Wall Street is taking a bashing in the populist presidential campaigns of Bernie Sanders and Donald Trump this election cycle.
So it’s not surprising to find that some three-quarters of women in a new survey believe Wall Street does not have consumers’ best interests at heart, and give the financial services industry a grade of C or worse for how they explain saving and investing.
Indeed, 91% of women in the poll felt that financial firms’ materials were more about selling to consumers than educating them, and 87% felt that Wall Street’s jargon made investing seem more confusing than it should be.
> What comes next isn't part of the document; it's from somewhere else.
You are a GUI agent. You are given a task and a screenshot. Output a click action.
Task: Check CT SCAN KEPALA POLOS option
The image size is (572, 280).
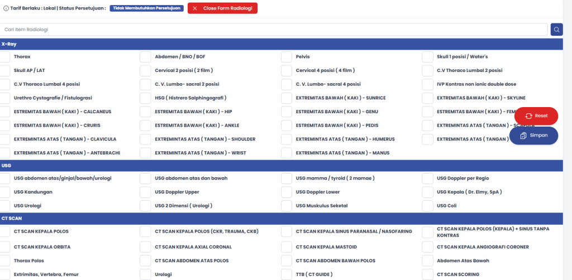click(x=4, y=231)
WorthFM (Worth Financial Management LLC), a new digital money management platform for women set to launch in the spring, released the survey results on Thursday in conjunction with Tiller, an advocacy marketing firm with a specialty in women’s financial issues.
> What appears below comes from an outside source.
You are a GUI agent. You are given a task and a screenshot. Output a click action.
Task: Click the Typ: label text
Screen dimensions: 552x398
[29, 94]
The online survey, which was conducted in late December by Pollara Strategic Insights, comprised 1,501 women at least 18 years old across all 50 states.
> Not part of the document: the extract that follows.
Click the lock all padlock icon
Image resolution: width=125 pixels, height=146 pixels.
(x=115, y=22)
Eighty-four percent of respondents said they were, are or expected to solely manage their finances, and 89% said they were involved with their household’s investment decisions.
That engagement could be limited, the survey found. Forty-four percent of women — and more than half of millennials — said they had not been actively involved in investment, their 401(k) excepted.
Still, women expressed strong commitment to ensuring their own and their families’ financial well-being. And 70% said they wanted to be a financial role model for their children.
“Women know how important it is to get their finances right, and they value financial competence as a key factor to a happy life,” Amanda Steinberg, founder of DailyWorth, a financial media company for women, and chief executive of WorthFM, said in a statement.
“But it’s also clear that traditional providers of investment products and advice are perceived as coming up well short of the mark.”
Barriers to Engagement
Lack of know-how was the main barrier preventing women from becoming more engaged in the investing process. Forty-eight percent of women surveyed did not consider themselves knowledgeable about investing, and 63% said investing was confusing.